* What the exercise asks
Your answer must be an exact transcription of every entry.

Stored items:
◇ ◇ ◇

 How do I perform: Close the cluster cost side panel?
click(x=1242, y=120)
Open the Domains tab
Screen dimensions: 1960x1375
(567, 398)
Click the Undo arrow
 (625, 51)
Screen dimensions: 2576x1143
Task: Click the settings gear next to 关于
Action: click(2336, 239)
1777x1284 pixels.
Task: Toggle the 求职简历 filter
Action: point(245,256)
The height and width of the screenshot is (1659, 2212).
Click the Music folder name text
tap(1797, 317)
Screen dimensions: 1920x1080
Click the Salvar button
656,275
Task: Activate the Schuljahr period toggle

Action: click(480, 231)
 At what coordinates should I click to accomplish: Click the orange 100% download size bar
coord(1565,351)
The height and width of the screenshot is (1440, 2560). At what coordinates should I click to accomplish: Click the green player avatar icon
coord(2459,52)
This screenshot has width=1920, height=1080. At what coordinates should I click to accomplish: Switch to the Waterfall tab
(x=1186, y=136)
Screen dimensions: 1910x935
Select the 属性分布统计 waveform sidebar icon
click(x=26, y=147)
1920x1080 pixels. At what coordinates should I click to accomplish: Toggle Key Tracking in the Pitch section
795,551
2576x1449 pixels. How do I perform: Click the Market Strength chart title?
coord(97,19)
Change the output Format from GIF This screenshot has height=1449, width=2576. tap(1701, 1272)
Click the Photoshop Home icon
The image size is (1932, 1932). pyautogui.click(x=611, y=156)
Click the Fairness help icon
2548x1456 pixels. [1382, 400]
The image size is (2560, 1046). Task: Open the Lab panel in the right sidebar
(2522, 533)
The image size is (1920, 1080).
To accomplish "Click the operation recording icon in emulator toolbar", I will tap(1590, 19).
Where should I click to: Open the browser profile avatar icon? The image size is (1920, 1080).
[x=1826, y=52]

◇ ◇ ◇

* Solved problem
 How do I perform: Close the cluster cost side panel?
click(x=1242, y=120)
Open the Domains tab
Screen dimensions: 1960x1375
(567, 398)
Click the Undo arrow
 (625, 51)
Screen dimensions: 2576x1143
Task: Click the settings gear next to 关于
Action: click(2336, 239)
1777x1284 pixels.
Task: Toggle the 求职简历 filter
Action: point(245,256)
The height and width of the screenshot is (1659, 2212).
Click the Music folder name text
tap(1797, 317)
Screen dimensions: 1920x1080
Click the Salvar button
656,275
Task: Activate the Schuljahr period toggle

Action: click(480, 231)
 At what coordinates should I click to accomplish: Click the orange 100% download size bar
coord(1565,351)
The height and width of the screenshot is (1440, 2560). At what coordinates should I click to accomplish: Click the green player avatar icon
coord(2459,52)
This screenshot has width=1920, height=1080. At what coordinates should I click to accomplish: Switch to the Waterfall tab
(x=1186, y=136)
Screen dimensions: 1910x935
Select the 属性分布统计 waveform sidebar icon
click(x=26, y=147)
1920x1080 pixels. At what coordinates should I click to accomplish: Toggle Key Tracking in the Pitch section
795,551
2576x1449 pixels. How do I perform: Click the Market Strength chart title?
coord(97,19)
Change the output Format from GIF This screenshot has height=1449, width=2576. tap(1701, 1272)
Click the Photoshop Home icon
The image size is (1932, 1932). pyautogui.click(x=611, y=156)
Click the Fairness help icon
2548x1456 pixels. [1382, 400]
The image size is (2560, 1046). Task: Open the Lab panel in the right sidebar
(2522, 533)
The image size is (1920, 1080).
To accomplish "Click the operation recording icon in emulator toolbar", I will tap(1590, 19).
Where should I click to: Open the browser profile avatar icon? The image size is (1920, 1080).
[x=1826, y=52]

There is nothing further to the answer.